Hypothesis testing is a foundational concept in statistics that allows researchers to make inferences about a population based on sample data. It provides a structured framework to test assumptions or claims.

Steps in Hypothesis Testing:

  1. Formulate Hypotheses:

    • Null Hypothesis (H0): This is the default assumption that there is no effect or difference. It is a statement of no change or no association.
    • Alternative Hypothesis (H1 or Ha): This is what you aim to support. It suggests a significant effect or difference exists.

    Example:

    • H0: The mean weight of apples is 150 grams.
    • Ha: The mean weight of apples is not 150 grams.
  2. Select a Significance Level (α):

    • The significance level is the probability of rejecting the null hypothesis when it is true (Type I error).
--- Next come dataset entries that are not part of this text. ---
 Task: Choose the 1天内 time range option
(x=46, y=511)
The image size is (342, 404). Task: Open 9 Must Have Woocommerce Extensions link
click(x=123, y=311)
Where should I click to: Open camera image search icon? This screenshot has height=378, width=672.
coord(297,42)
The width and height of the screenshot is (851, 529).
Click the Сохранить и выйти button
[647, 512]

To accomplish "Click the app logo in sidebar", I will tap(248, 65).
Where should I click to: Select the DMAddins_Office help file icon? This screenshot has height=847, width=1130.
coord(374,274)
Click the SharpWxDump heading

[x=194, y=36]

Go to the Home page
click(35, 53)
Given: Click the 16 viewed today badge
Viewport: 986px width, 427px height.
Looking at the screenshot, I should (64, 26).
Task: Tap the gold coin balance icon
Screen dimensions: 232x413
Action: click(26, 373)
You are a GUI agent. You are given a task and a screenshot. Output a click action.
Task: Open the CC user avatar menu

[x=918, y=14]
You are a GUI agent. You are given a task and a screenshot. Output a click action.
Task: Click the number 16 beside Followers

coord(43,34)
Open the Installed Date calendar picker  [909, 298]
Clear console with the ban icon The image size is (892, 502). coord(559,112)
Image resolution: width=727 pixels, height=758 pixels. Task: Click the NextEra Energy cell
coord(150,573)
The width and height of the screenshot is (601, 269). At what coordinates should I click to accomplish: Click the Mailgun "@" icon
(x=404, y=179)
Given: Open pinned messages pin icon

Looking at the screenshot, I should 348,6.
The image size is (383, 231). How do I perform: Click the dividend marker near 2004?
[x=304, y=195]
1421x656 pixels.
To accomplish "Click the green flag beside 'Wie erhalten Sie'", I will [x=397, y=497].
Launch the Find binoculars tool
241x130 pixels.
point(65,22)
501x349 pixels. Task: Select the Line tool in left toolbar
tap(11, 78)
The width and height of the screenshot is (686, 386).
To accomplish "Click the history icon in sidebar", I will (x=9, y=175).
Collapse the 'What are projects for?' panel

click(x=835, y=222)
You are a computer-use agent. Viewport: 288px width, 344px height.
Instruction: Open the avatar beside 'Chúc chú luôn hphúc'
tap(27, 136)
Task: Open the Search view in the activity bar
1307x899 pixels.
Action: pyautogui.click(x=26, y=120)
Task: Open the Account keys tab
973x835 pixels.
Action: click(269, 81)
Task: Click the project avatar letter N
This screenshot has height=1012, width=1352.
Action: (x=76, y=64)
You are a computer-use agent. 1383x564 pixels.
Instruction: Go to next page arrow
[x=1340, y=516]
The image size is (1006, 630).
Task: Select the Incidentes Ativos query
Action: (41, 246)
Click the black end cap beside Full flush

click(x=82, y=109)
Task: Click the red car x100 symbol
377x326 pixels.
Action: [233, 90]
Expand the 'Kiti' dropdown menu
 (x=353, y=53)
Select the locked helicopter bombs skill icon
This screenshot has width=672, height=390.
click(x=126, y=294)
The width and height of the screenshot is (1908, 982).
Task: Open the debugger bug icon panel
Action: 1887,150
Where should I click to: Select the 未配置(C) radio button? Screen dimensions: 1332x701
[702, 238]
Common choices are 0.05 (5%) or 0.01 (1%).
  3. Choose a Test Statistic:

    • Depending on the data type and sample size, select an appropriate statistical test (e.g., t-test, z-test, chi-square test).
    • The test statistic measures how far your sample statistic is from the null hypothesis's expected value.
  4. Collect Data and Calculate the Test Statistic:

    • Gather sample data and compute the test statistic using the chosen method.
    • Example: Calculate the t-statistic for sample mean comparison.
  5. Determine the Critical Value or P-Value:

    • Critical Value: Based on the significance level and degrees of freedom, find the threshold value beyond which you reject H0.
    • P-Value: Calculate the probability of observing a test statistic as extreme as, or more extreme than, the observed value, assuming H0 is true.
  6. Make a Decision:

    • Compare the Test Statistic to the Critical Value:
      • If the test statistic exceeds the critical value, reject the null hypothesis.
    • Compare the P-Value to α:
      • If the p-value ≤ α, reject the null hypothesis.
    • If the p-value > α, fail to reject the null hypothesis.
  7. Interpret the Results:

    • Reject H0: There is sufficient evidence to support the alternative hypothesis.
    • Fail to Reject H0: There is insufficient evidence to support the alternative hypothesis.

Explanation:

  • Type I Error: Occurs when you reject a true null hypothesis (false positive). Controlled by α.
  • Type II Error: Occurs when you fail to reject a false null hypothesis (false negative). Related to the power of the test.
  • Power of a Test: The probability of correctly rejecting a false null hypothesis. Affected by sample size, effect size, and significance level.

Hypothesis testing is crucial for making informed decisions in research and industry by providing a systematic method to evaluate the validity of claims based on sample data. It helps mitigate bias and ensures decisions are backed by statistical evidence, enhancing the reliability of conclusions drawn from data analysis.